Nasional

Semangat Kartini Tetap Relevan dengan Tafsir Kebangsaan kemudian Keagamaan Modern

JAKARTA – Peringatan Hari Kartini pada 21 April mengingatkan untuk semua pihak akan pentingnya emansipasi kaum hawa. Kesetaraan gender juga penolakan terhadap diskriminasi perempuan merupakan nilai-nilai yang harus terus diperjuangkan di konteks keagamaan yang dimaksud kontekstual.

Direktur Nasional GusDurian Network Nusantara (GNI), Alissa Wahid menyoroti bagaimana semangat emansipasi Kartini dapat mempengaruhi penafsiran agama yang modern terhadap tempat perempuan.

“Semangat perjuangan Kartini mencerminkan nilai-nilai keadilan juga keberanian untuk berhadapan dengan ketidakadilan. Prinsip Ibu Kartini ini relevan bahkan hingga ketika ini, mengingat masih adanya ketidakadilan lalu penyalahgunaan tafsiran agama untuk menindas perempuan,” kata Alissa pada keterangannya dikutip, Kamis (25/4/2024).

Dalam konteks tafsir agama Islam, Alissa menyoroti ayat-ayat yang memerintahkan perlakuan baik terhadap perempuan. Menurutnya, ada sejumlah perintah Allah untuk laki-laki untuk memperlakukan perempuan dengan baik. Ia menegaskan ajaran Islam menekankan perlunya kesetaraan gender juga perlakuan adil terhadap perempuan.

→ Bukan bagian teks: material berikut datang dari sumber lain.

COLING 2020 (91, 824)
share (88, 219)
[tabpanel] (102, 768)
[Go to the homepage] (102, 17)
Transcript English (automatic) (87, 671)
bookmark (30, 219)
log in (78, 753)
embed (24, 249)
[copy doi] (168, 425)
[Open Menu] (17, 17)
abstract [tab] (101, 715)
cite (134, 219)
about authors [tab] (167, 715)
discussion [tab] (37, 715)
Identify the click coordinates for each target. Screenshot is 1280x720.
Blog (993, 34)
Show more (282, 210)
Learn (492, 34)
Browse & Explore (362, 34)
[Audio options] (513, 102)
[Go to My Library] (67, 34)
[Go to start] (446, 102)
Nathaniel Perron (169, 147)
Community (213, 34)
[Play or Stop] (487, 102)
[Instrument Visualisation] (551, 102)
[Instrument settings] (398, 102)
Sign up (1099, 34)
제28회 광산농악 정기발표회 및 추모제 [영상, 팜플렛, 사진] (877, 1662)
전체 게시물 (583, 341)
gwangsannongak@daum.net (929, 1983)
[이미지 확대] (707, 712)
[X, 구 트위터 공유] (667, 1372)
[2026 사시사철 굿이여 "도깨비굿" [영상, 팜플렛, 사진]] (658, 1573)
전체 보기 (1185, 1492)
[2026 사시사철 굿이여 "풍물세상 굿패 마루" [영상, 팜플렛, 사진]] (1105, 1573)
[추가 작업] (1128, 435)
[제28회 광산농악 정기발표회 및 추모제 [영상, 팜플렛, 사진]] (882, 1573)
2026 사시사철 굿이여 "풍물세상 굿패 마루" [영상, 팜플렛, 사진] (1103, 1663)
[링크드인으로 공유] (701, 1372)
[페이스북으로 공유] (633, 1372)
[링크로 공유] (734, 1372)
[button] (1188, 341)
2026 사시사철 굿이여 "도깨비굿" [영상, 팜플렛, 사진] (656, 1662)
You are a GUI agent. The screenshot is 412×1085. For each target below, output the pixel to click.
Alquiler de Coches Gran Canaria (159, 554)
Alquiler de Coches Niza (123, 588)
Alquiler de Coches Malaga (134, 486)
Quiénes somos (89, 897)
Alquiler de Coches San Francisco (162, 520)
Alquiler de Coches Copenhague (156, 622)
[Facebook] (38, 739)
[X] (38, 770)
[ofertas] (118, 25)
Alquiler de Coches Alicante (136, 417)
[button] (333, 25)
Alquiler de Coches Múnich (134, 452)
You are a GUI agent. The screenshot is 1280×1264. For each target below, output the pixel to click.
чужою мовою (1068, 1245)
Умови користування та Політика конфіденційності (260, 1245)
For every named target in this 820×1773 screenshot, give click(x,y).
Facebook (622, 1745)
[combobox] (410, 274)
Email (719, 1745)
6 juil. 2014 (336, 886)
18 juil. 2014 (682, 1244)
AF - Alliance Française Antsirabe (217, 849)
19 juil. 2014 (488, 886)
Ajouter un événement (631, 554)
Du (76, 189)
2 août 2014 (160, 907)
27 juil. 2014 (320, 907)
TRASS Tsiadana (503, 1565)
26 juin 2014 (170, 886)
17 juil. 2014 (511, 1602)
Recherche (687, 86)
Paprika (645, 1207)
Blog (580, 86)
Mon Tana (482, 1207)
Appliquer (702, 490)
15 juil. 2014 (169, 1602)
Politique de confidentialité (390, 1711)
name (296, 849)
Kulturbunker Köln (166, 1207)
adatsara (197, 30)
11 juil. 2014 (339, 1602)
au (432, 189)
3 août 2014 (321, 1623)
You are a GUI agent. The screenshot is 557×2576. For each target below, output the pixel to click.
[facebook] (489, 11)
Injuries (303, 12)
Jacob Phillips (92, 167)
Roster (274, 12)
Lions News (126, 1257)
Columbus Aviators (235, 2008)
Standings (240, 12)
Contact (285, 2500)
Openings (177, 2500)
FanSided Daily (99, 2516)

Dirinya mengungkapkan, seiring dengan semangat perjuangan Kartini di memperjuangkan kesetaraan dan juga keadilan, penyalahgunaan agama untuk mendiskriminasi wanita seharusnya dapat dihindari. Radikalisasi kaum hawa untuk menyebarkan radikalisme serta terorisme juga harus dilihat sebagai ancaman penting bagi keamanan dan juga stabilitas masyarakat.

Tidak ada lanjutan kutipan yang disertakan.